------ Trecho selecionado ------
Por Tereza Cruvinel, no Jornal do Brasil:
Os discursos e iniciativas do ministro da Economia, Paulo Guedes, recebem maior atenção do mercado, é claro, mas também da mídia.
Guedes, entretanto, estaria dizendo as mesmas coisas se fosse ministro de outro presidente alinhado ao liberalismo econômico.
O que nos exige maior vigilância são as palavras e atos dos ministros que integram o núcleo duro ideológico de extrema-direita.
Deles é que já começaram a vir as medidas mais regressivas contra direitos humanos, direitos coletivos e o convívio democrático, que não podem ser esquecidas em homenagem a eventuais acertos de Guedes.
------ Extrato de dados ------
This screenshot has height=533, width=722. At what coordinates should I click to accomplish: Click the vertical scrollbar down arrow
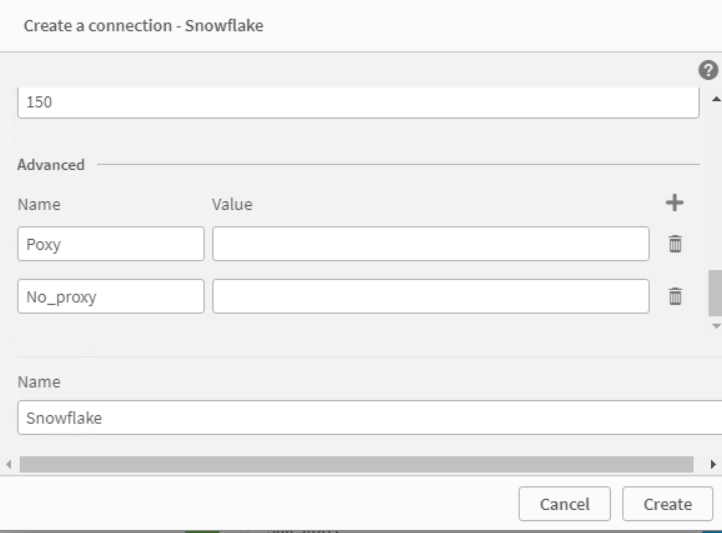coord(714,326)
------
▶ [Tarefas e exercícios]:
• a. Reescreva de forma mais breve o parágrafo do trecho que começa com "Deles é que já começaram", mantendo suas informações principais.
• b. Reproduza fielmente a parte do trecho que se inicia com as palavras que contêm "Deles é que" e termina com "acertos de Guedes.".
As linhas de dados vêm de outra fonte e não têm relação com o trecho.

▶ [Respostas dos exercícios]:
• a. Esses ministros já originam as medidas mais regressivas contra os direitos humanos e coletivos e o convívio democrático, que eventuais acertos de Guedes não devem apagar.

• b.
Deles é que já começaram a vir as medidas mais regressivas contra direitos humanos, direitos coletivos e o convívio democrático, que não podem ser esquecidas em homenagem a eventuais acertos de Guedes.